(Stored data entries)
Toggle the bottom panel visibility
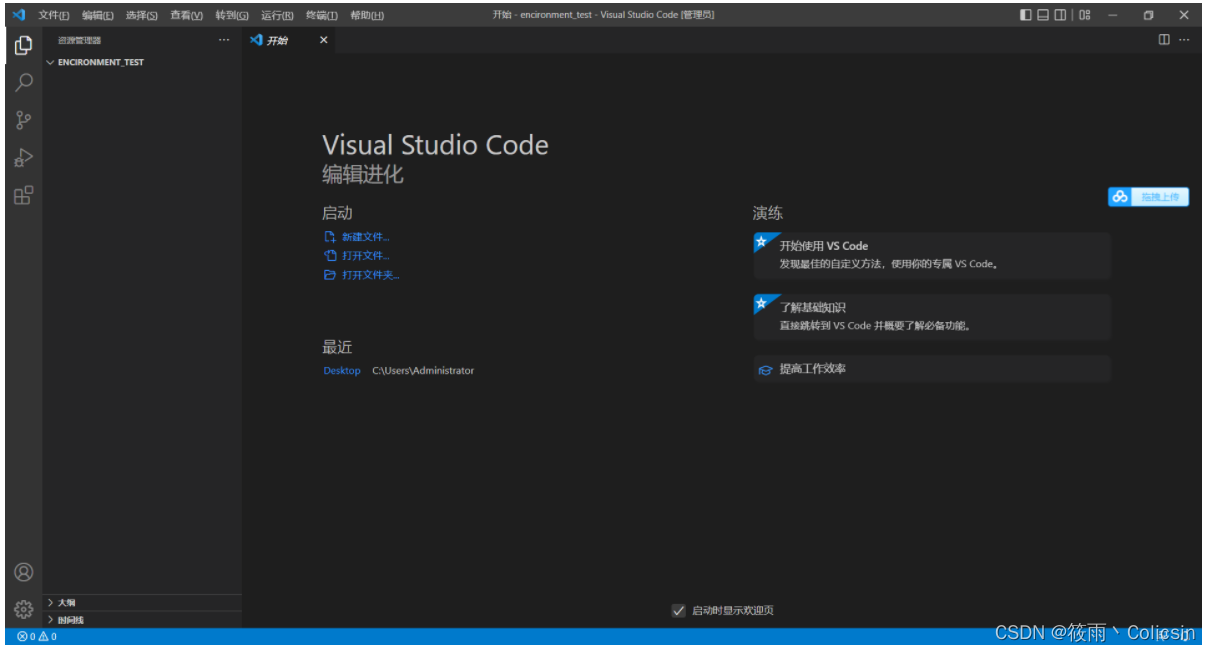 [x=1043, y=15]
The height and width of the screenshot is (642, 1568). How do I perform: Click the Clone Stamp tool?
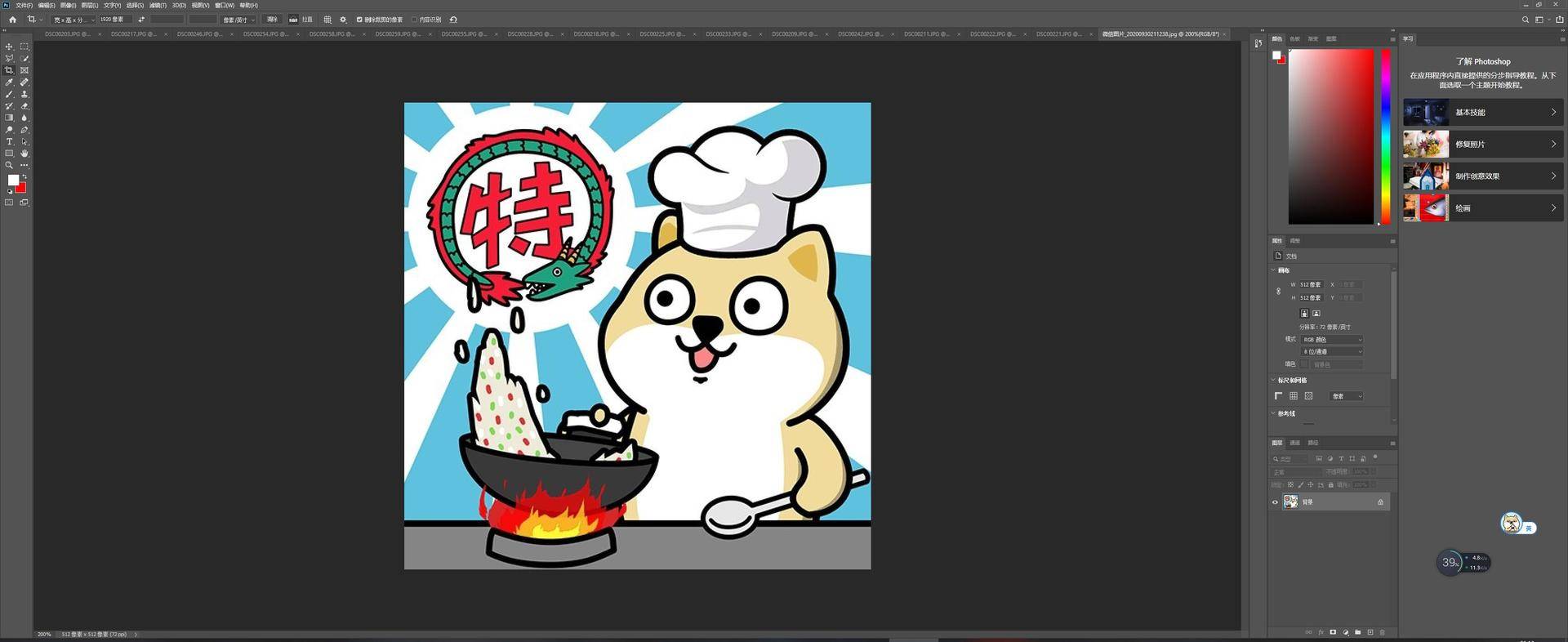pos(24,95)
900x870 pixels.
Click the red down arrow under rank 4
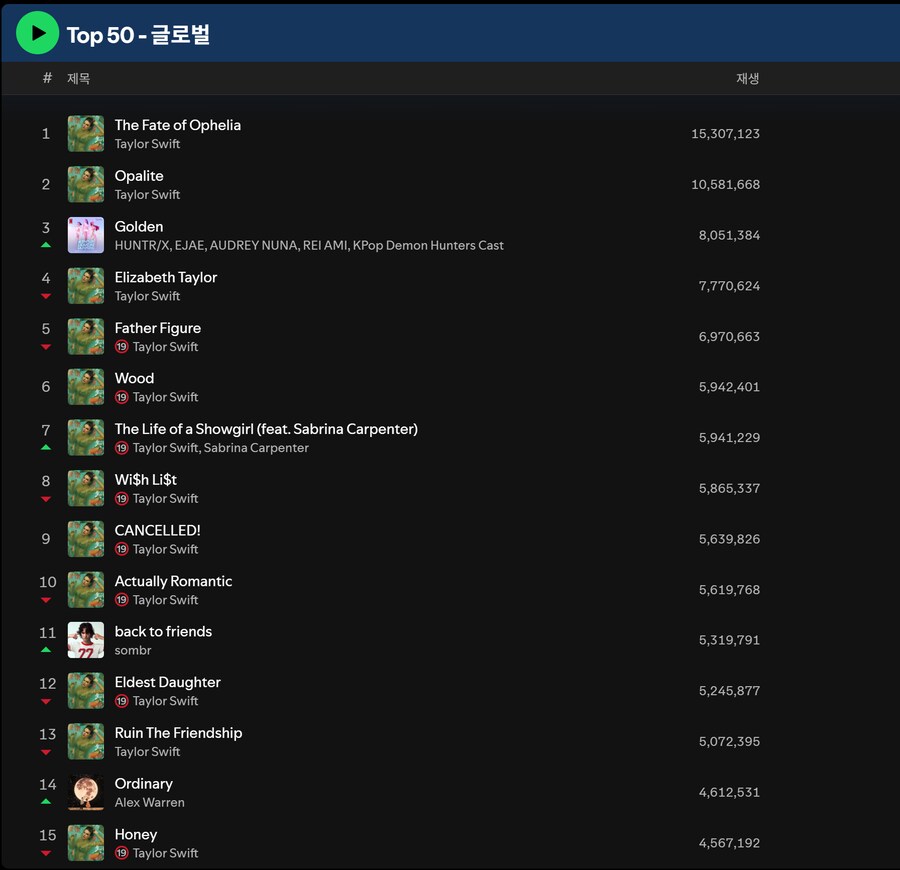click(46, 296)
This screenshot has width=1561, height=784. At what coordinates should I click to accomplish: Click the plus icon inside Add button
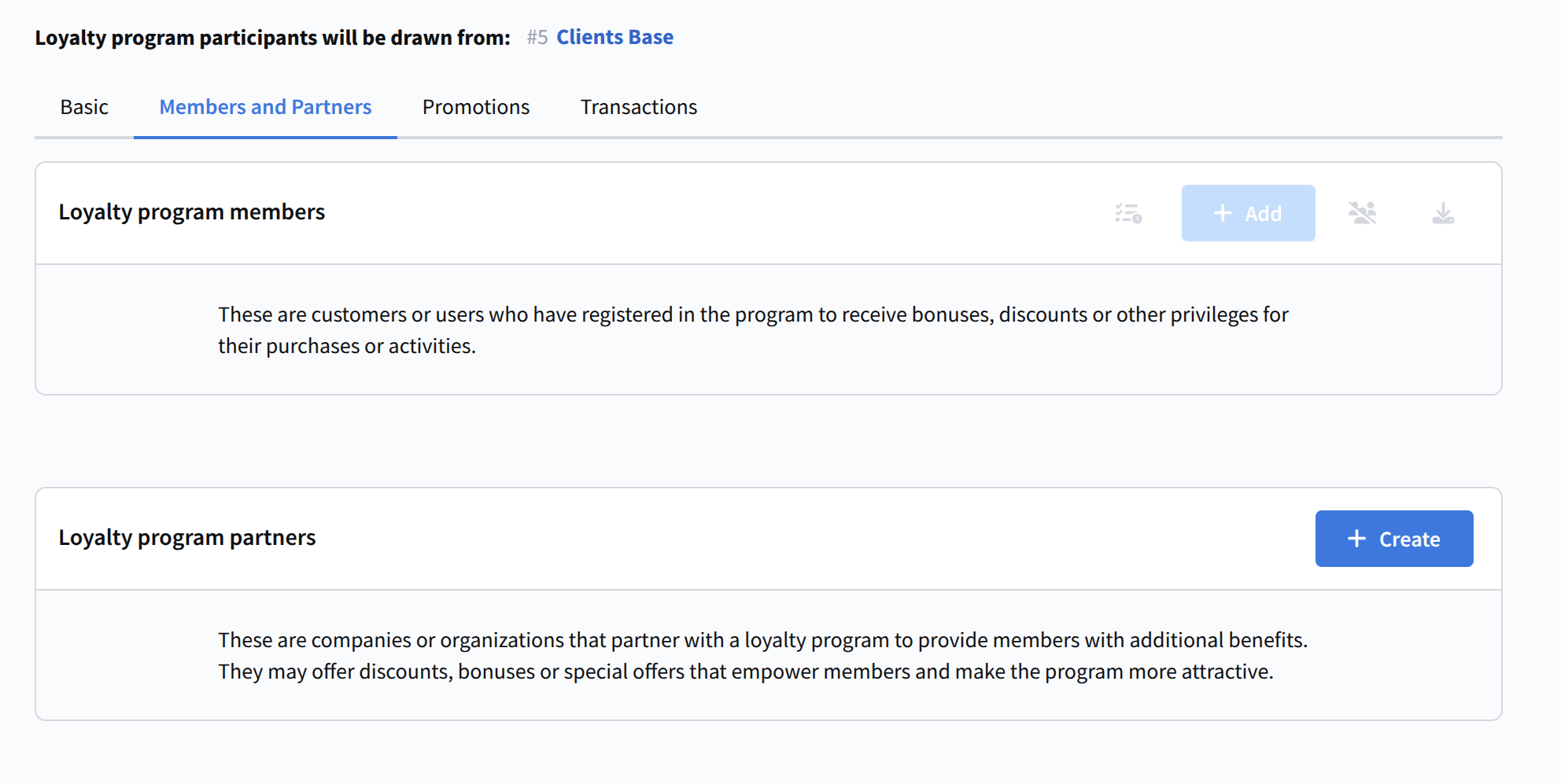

→ **TASK TO CARRY OUT**: Rewrite the rows above with every "screenshot" replaced by "screen capture" and nothing else altered. Omit the pictures from the output.

→ **ANSWER IN FULL**:
Toggle the bottom panel visibility
 [x=1043, y=15]
The height and width of the screen capture is (642, 1568). How do I perform: Click the Clone Stamp tool?
pos(24,95)
900x870 pixels.
Click the red down arrow under rank 4
click(46, 296)
This screen capture has width=1561, height=784. At what coordinates should I click to accomplish: Click the plus icon inside Add button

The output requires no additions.